NHS England chief executive Amanda Pritchard said: “This quick and simple blood test could mark the beginning of a revolution in cancer detection and treatment here and around the world.
“By finding cancer before signs and symptoms appear, we have the best chance of treating it and we can give people the best chance of survival.
“The Galleri blood test, if successful, could play a major part in achieving our NHS Long Term Plan ambition to catch three quarters of cancers early, when they are easier to treat.”
The NHS has sent out invites across the country offering the test to 140,000 people aged 50 to 77 with no cancer symptoms.
Another 6,000 with suspected signs have been offered them to speed up their diagnosis. Blood samples will be taken at mobile clinics in retail parks and community locations. Laboratory analysis produces a result in a fortnight.
The test is particularly effective at finding cancers that are typically difficult to identify early – such as head and neck, bowel, lung, pancreatic and throat.
Lead trial investigator Professor Peter Sasieni, of King’s College London, said: “We need to study the Galleri test to find out whether it can significantly reduce the number of cancers diagnosed at a late stage.
“The test could be a game-changer for early cancer detection. Screening can find cancers earlier when they are more likely to be treated successfully, but not all types of screening work.”
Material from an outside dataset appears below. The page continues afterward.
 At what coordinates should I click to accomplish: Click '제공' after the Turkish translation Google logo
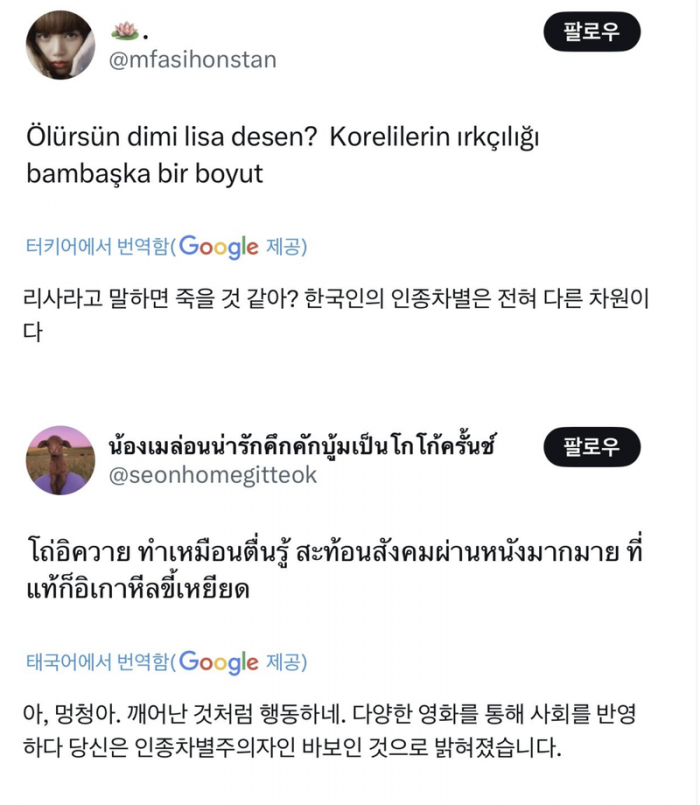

The test has been developed by GRAIL a healthcare company focused on early cancer detection.
President Sir Harpal Kumar said: “We are eager to bring our technology to people in the UK quickly.
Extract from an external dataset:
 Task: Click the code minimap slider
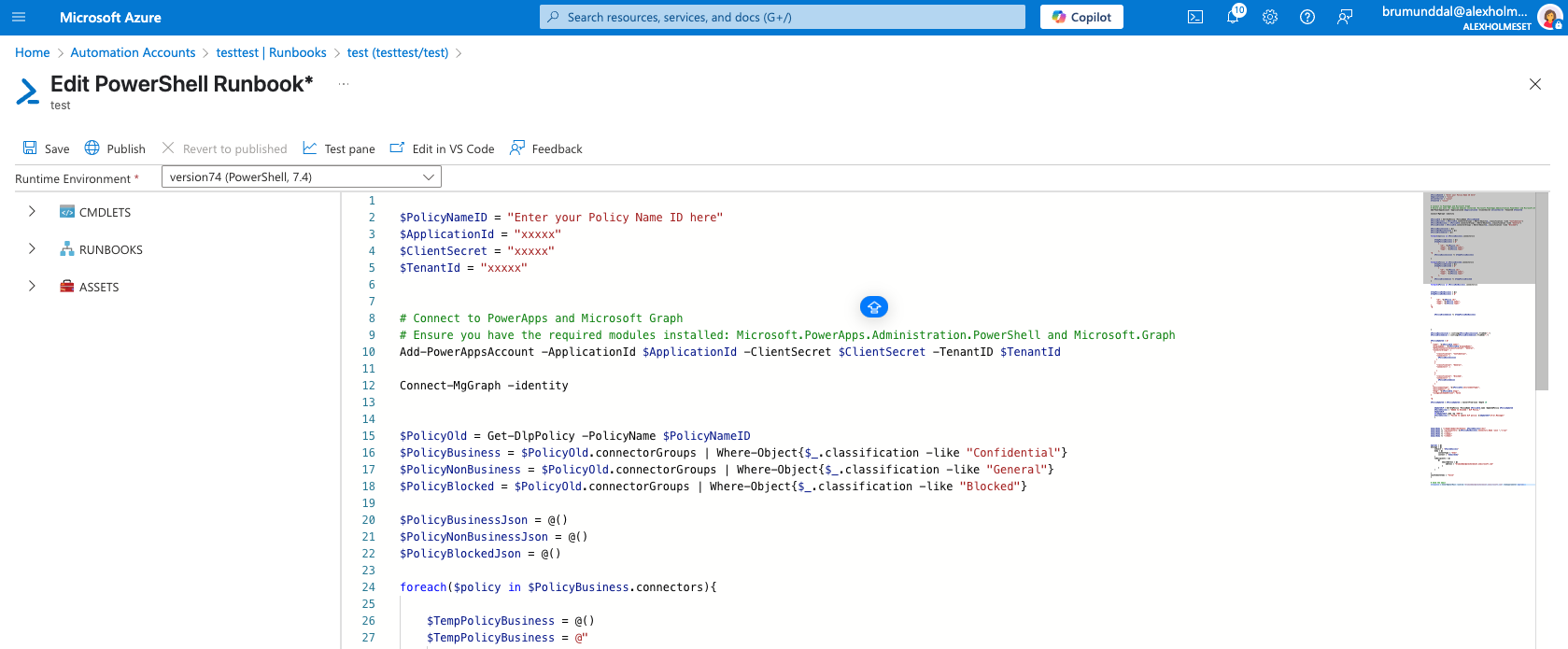click(1478, 238)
“The Galleri test can not only detect a wide range of cancer types but can also predict where the cancer is in the body with a high degree of accuracy. It is particularly strong at detecting deadly cancers and has a low rate of false positives.”
Health Secretary Sajid Javid added: “Ensuring fewer people need advanced cancer treatment is vital, and is crucial in bringing down the backlog.”
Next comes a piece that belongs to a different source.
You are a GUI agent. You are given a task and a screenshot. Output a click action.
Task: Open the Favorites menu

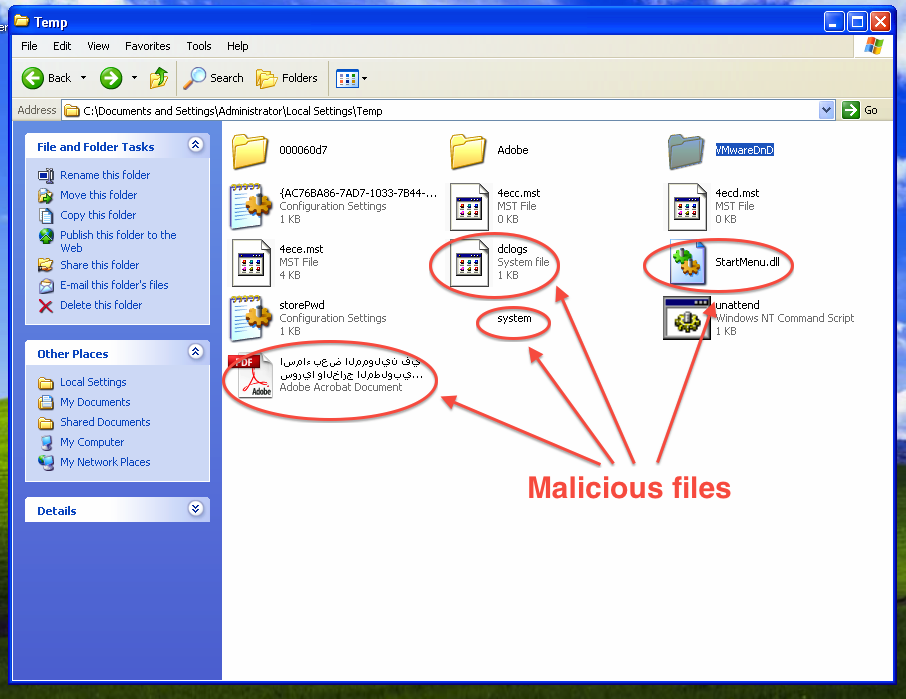tap(147, 46)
Each test costs £620 in the US but the NHS has negotiated an undisclosed discounted price. Earlier trial results showed it can detect 68% of 12 deadly cancers.
Half the participants will have their blood screened with the Galleri test right away and samples from the rest will be stored and may be tested in the future.
Getty Images/Cavan Images RF)
This will allow scientists to compare the stage at which any tumours are detected between the two groups.
Anyone with early signs of the disease will be referred to hospital for further tests. In England 56% of cancers are diagnosed at stage one or two.
The NHS aims to increase that to three quarters by 2028. If found early there are a broader range of treatment options available, which can be curative and are often less aggressive.
A patient whose cancer is diagnosed at the earliest stage has between five and 10 times the chance of surviving compared with those found at stage four.
Firefighter Stuart Devereux, from Runcorn, will be among the first participants in the NHS-Galleri trial.
He said: “Being able to contribute to this study that could save many lives was a very easy decision to make.
“It’s not going to take up much of my time.
“Working in the fire service, we save lives by preventing rather than fighting fires and in a similar way I’m keen to be involved in helping the NHS to trial new technology that can detect cancer before symptoms appear.
“We will only make progress in tackling cancer if people come forward for trials like this.”
The fire brigade officer lost his father to prostate cancer and wants to help progress research to spot tumours early.
He said the “best weapon in your armoury” as you age is the ability to spot any health problems as early as possible, when treatment is more likely to be successful.
The father-of-two added: “If the NHS-Galleri trial is successful in its aims it could bring that clarity of information to those that may be affected by cancer and to doctors.
“This is where we turn to the science. There is a proven link between early diagnosis and survival rate.
“Having worked in the emergency services I started in a career that was solely a response service and rates of fires were consistent. We then adopted a far more prevention-based approach, the rate of fires and fire deaths reduced dramatically.
“My father died of prostate cancer in his mid 70s. It was a very slow and anguished death and I want to do anything I can to help others avoid that situation.”